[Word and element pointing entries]
>> Begin

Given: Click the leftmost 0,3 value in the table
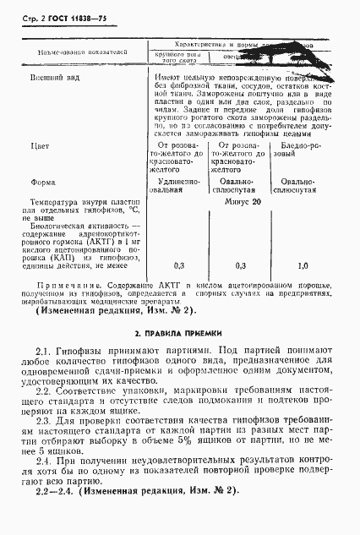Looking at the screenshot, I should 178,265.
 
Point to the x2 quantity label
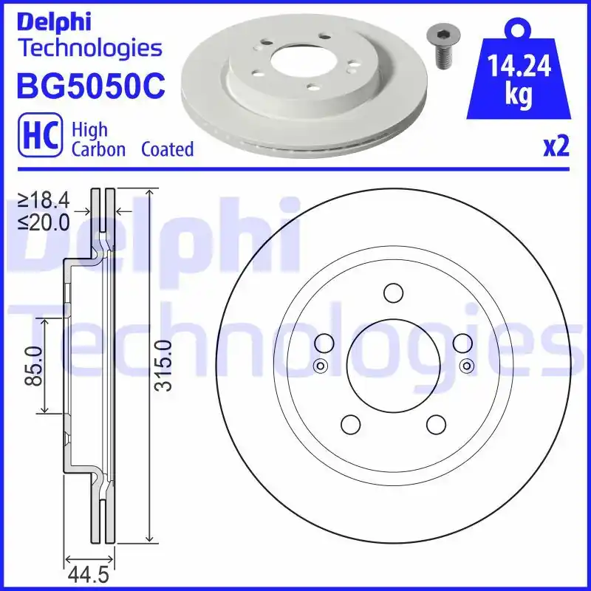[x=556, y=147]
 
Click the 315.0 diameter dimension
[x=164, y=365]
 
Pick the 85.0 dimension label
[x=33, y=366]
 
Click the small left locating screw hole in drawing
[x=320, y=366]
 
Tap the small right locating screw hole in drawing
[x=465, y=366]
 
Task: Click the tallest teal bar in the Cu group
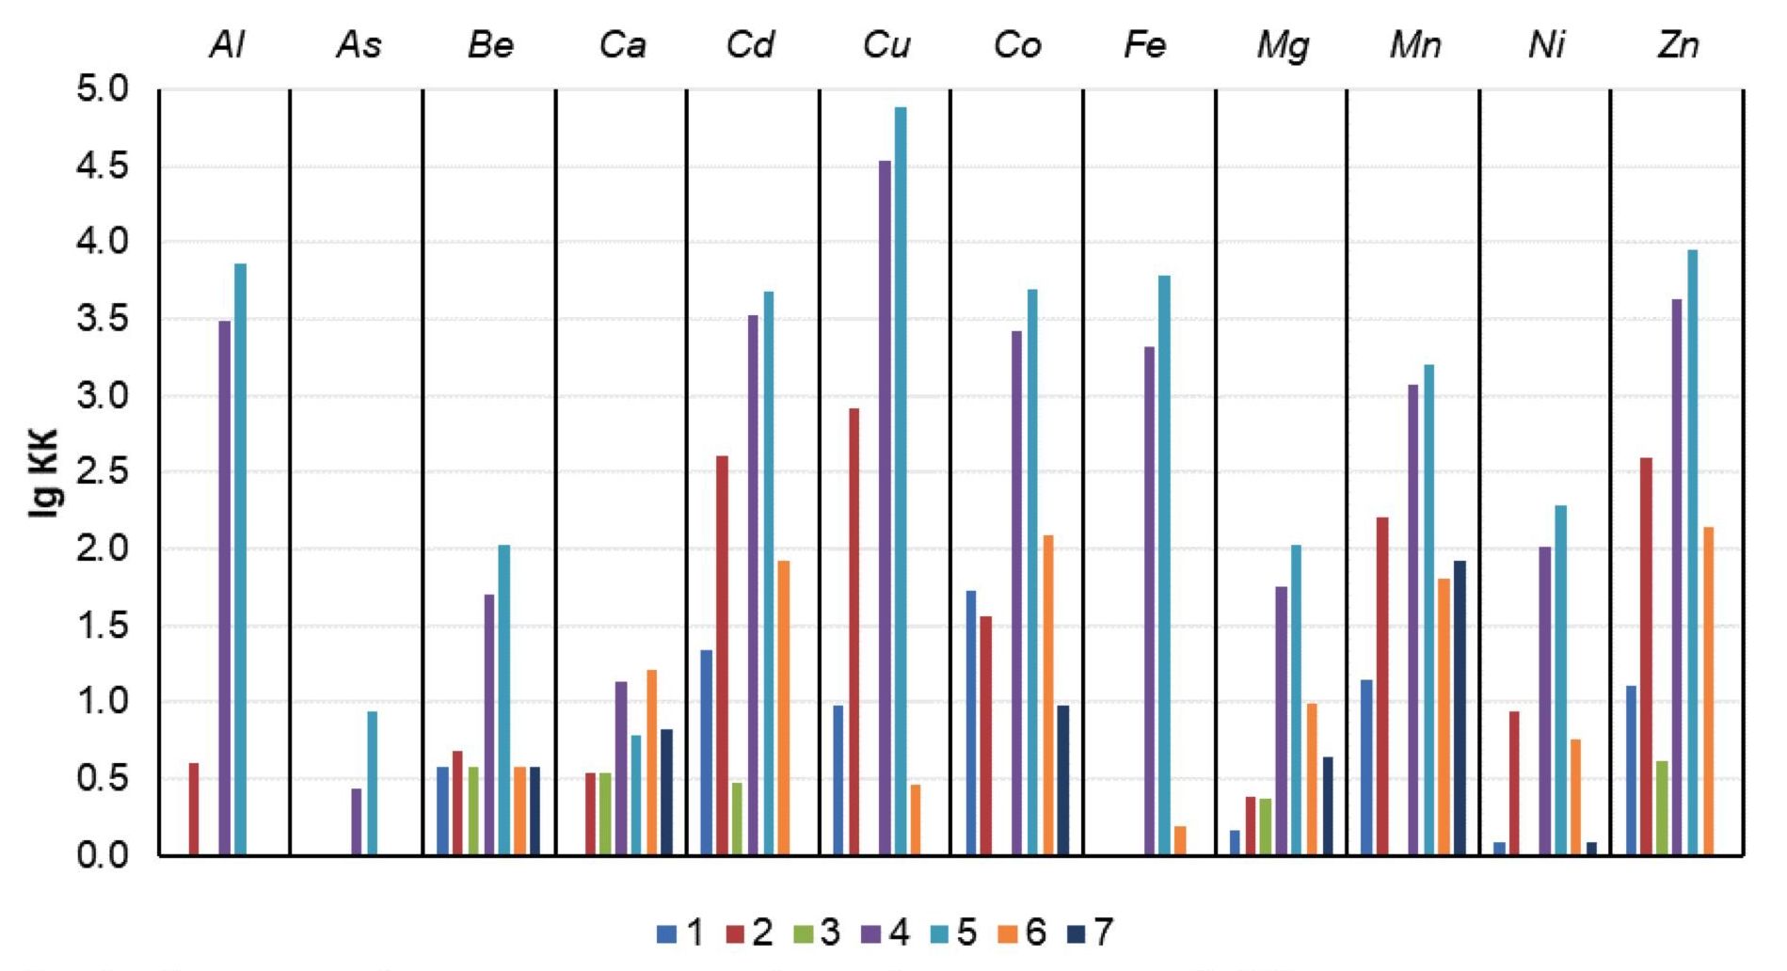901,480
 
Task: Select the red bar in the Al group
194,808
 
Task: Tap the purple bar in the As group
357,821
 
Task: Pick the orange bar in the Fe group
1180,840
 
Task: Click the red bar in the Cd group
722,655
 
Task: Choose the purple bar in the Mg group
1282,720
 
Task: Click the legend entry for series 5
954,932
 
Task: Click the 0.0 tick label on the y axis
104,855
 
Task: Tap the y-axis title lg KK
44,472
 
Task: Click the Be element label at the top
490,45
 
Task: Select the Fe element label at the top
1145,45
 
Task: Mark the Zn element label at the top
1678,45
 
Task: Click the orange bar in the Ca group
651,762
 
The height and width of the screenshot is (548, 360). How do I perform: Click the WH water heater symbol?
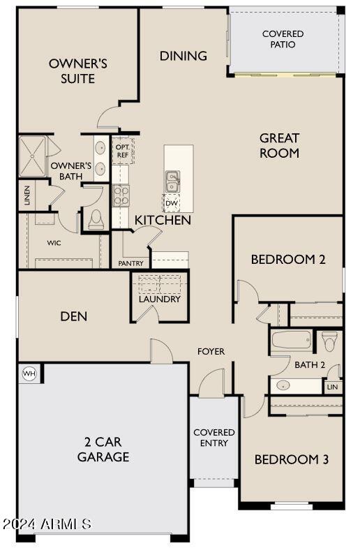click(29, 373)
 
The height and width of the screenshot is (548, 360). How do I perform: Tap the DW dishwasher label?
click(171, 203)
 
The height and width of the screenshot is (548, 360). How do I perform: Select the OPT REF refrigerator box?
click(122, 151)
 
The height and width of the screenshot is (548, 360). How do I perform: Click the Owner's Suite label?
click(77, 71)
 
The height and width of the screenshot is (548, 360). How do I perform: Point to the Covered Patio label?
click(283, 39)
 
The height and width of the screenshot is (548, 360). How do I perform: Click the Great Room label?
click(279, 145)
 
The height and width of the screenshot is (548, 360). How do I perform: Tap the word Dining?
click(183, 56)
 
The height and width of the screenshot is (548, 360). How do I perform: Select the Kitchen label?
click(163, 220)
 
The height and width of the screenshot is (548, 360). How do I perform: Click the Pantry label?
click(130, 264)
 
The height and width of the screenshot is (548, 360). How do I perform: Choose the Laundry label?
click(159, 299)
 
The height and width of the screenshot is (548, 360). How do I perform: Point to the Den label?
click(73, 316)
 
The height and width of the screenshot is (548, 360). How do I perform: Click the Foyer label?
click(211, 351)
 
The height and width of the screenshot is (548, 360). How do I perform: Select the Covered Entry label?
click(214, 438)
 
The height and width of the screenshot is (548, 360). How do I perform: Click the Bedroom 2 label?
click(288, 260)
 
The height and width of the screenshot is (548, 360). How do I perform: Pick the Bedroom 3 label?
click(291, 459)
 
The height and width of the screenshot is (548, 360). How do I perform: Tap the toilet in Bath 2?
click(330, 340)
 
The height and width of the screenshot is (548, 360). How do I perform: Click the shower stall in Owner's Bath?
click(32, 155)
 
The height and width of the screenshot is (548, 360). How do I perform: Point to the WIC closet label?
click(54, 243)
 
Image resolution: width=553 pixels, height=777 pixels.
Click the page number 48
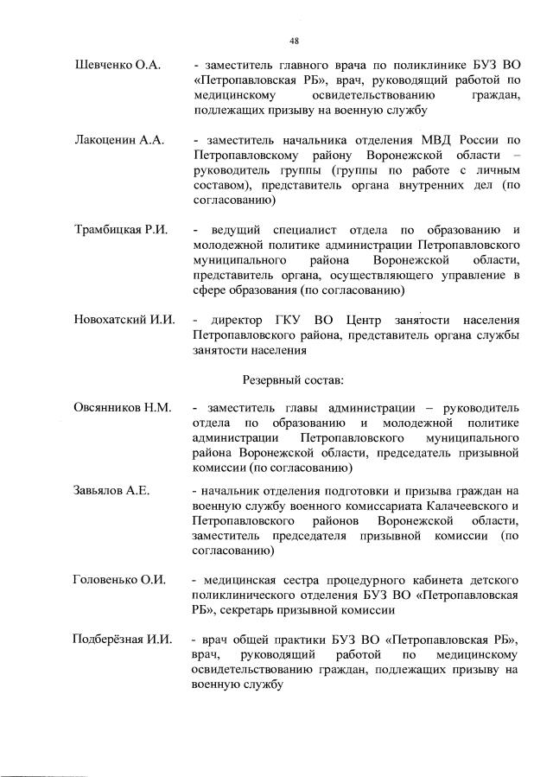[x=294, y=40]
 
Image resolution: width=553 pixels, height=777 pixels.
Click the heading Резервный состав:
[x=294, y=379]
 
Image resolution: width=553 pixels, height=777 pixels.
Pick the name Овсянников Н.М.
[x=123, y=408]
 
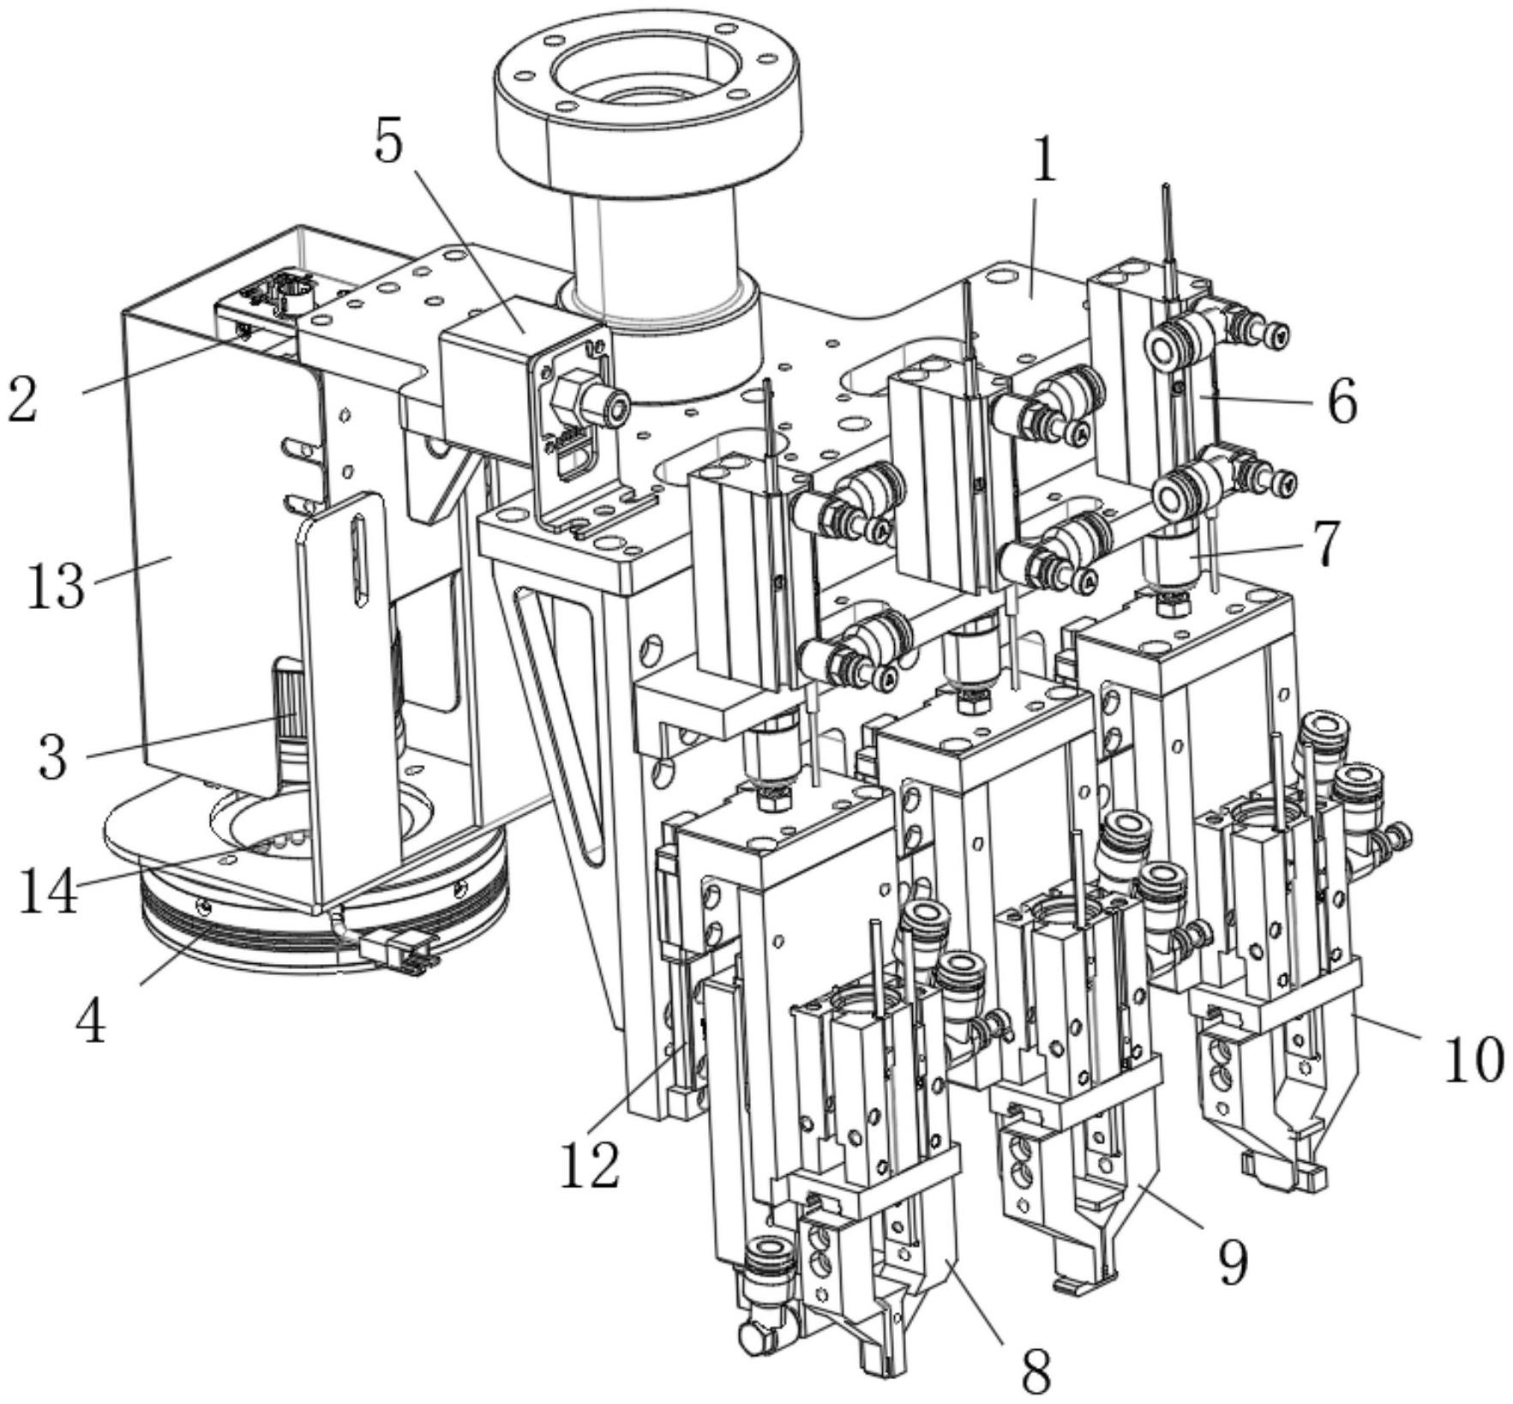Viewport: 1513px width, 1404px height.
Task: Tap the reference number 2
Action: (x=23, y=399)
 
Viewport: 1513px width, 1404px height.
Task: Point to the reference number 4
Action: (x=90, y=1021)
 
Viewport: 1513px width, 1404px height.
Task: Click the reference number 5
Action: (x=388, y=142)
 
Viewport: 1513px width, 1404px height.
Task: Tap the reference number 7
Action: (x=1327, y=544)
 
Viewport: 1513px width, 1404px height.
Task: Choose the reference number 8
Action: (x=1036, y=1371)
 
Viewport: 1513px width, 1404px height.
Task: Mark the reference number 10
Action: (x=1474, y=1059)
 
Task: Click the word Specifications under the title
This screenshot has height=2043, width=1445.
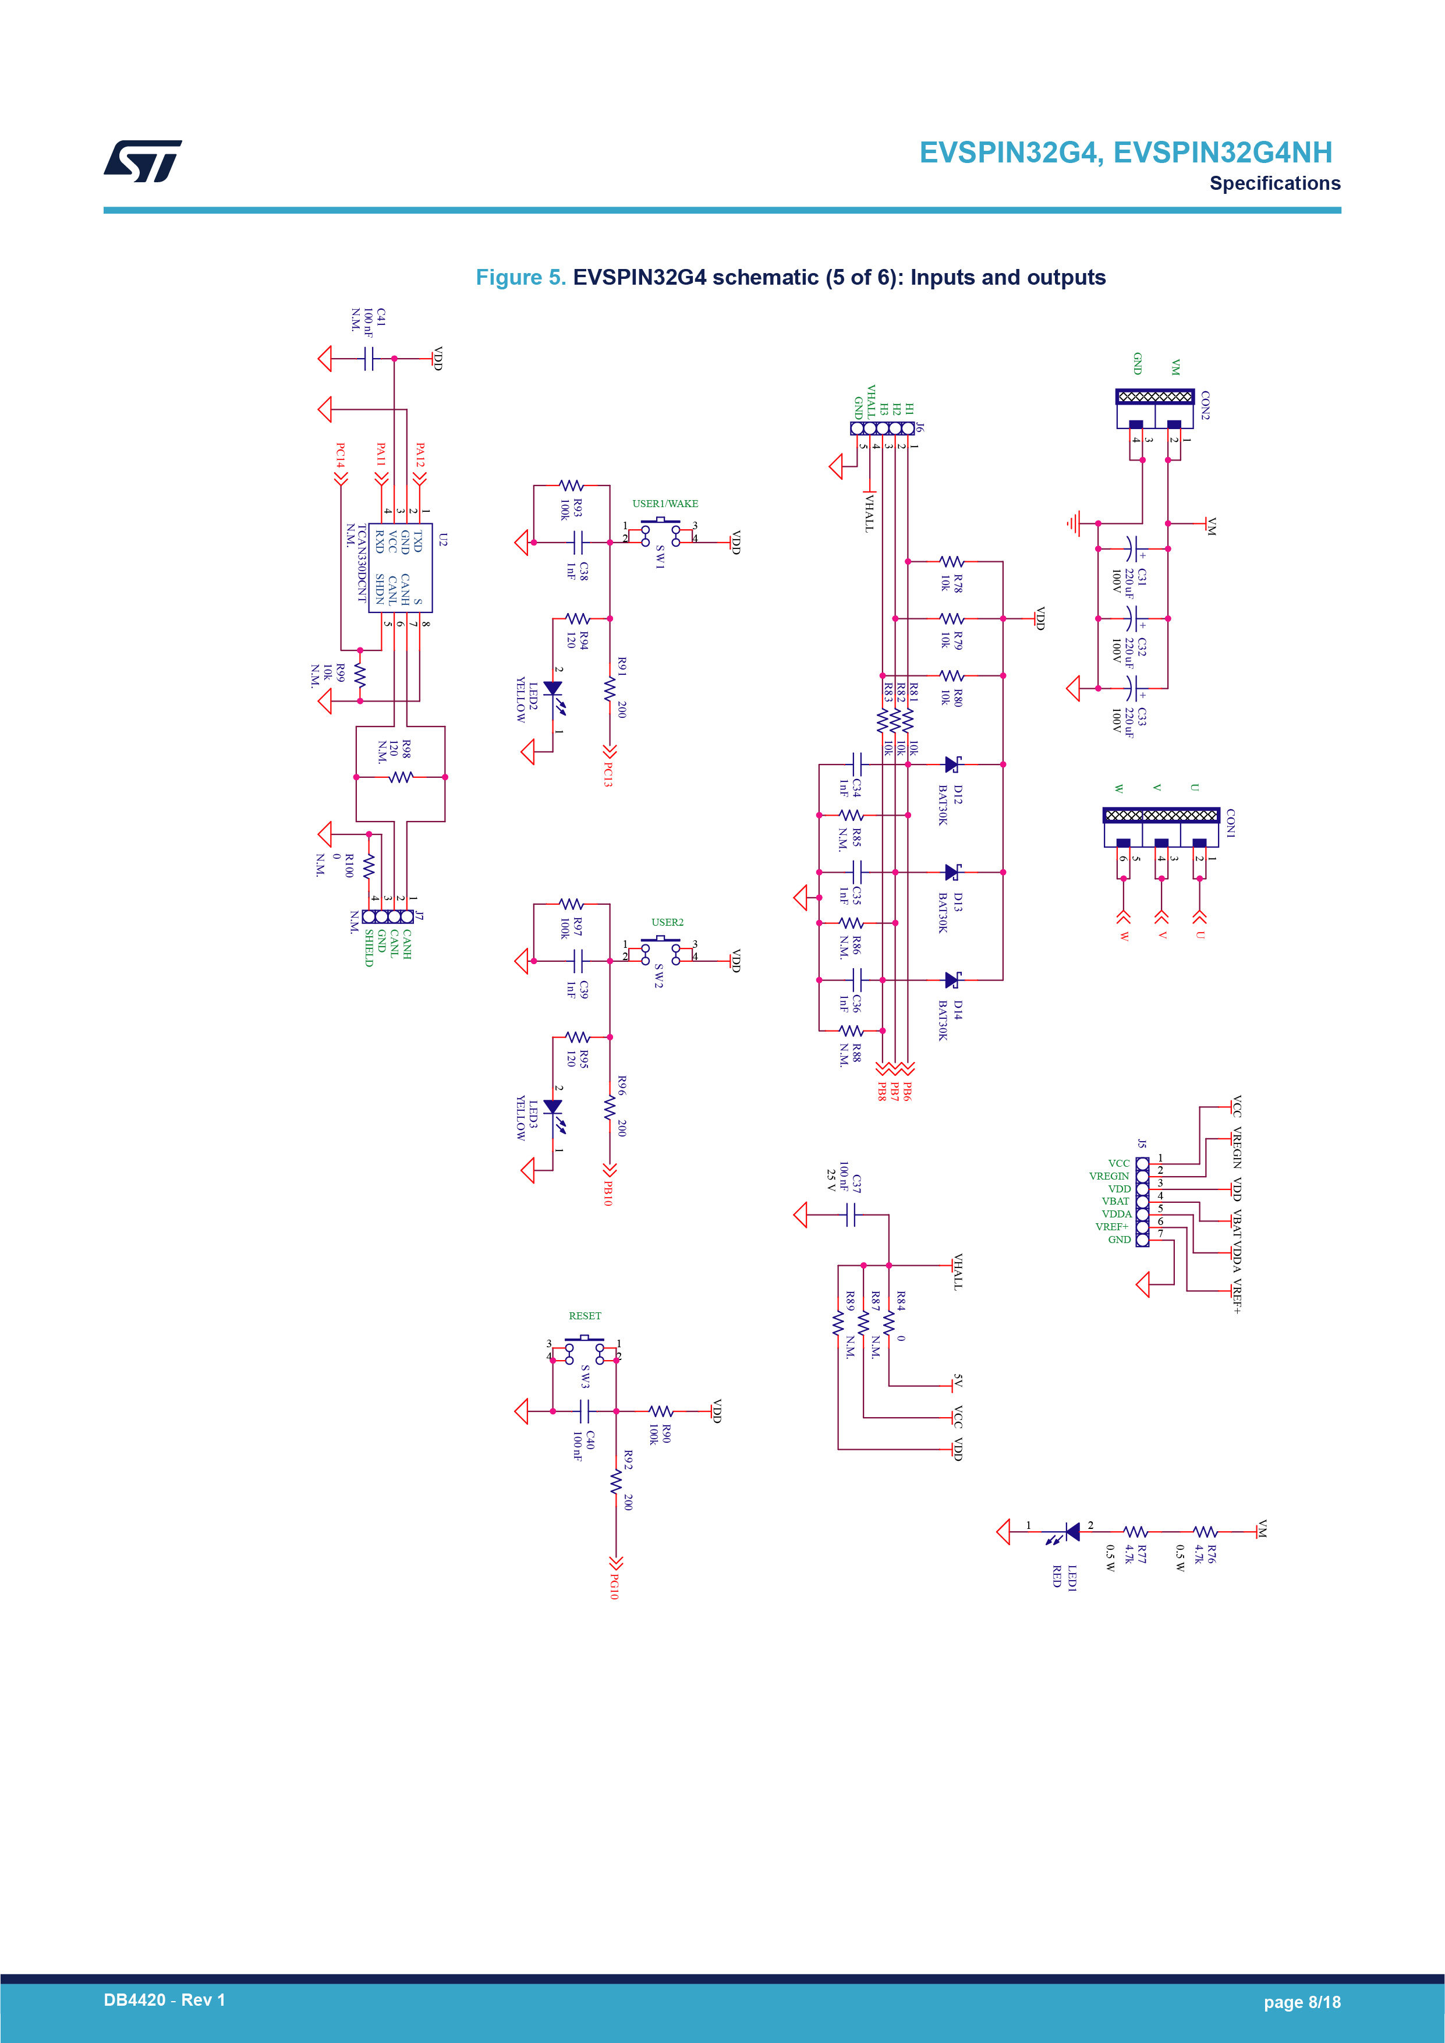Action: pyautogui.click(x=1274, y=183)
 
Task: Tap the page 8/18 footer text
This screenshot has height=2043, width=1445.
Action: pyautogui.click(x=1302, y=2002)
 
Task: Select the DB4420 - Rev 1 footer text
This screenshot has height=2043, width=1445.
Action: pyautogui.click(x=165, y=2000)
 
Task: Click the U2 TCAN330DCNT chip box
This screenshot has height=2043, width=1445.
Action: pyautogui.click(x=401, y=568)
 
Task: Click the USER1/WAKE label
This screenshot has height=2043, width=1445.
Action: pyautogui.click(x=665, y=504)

>> End

» TO DO
Reproduce the entries verbatim, starting at the line that contains "Owner's Suite label?" and ending at the line that contains "click(32, 155)", with both of those lines included.

» RESPONSE TO THIS TASK
The height and width of the screenshot is (548, 360). How do I perform: Click the Owner's Suite label?
click(77, 71)
 
The height and width of the screenshot is (548, 360). How do I perform: Point to the Covered Patio label?
click(283, 39)
 
The height and width of the screenshot is (548, 360). How do I perform: Click the Great Room label?
click(279, 145)
 
The height and width of the screenshot is (548, 360). How do I perform: Tap the word Dining?
click(183, 56)
 
The height and width of the screenshot is (548, 360). How do I perform: Select the Kitchen label?
click(163, 220)
 
The height and width of the screenshot is (548, 360). How do I perform: Click the Pantry label?
click(130, 264)
 
The height and width of the screenshot is (548, 360). How do I perform: Choose the Laundry label?
click(159, 299)
 
The height and width of the screenshot is (548, 360). How do I perform: Point to the Den label?
click(73, 316)
 
The height and width of the screenshot is (548, 360). How do I perform: Click the Foyer label?
click(211, 351)
 
The height and width of the screenshot is (548, 360). How do I perform: Select the Covered Entry label?
click(214, 438)
 
The height and width of the screenshot is (548, 360). How do I perform: Click the Bedroom 2 label?
click(288, 260)
 
The height and width of the screenshot is (548, 360). How do I perform: Pick the Bedroom 3 label?
click(291, 459)
 
The height and width of the screenshot is (548, 360). How do I perform: Tap the toilet in Bath 2?
click(330, 340)
 
The height and width of the screenshot is (548, 360). How do I perform: Click the shower stall in Owner's Bath?
click(32, 155)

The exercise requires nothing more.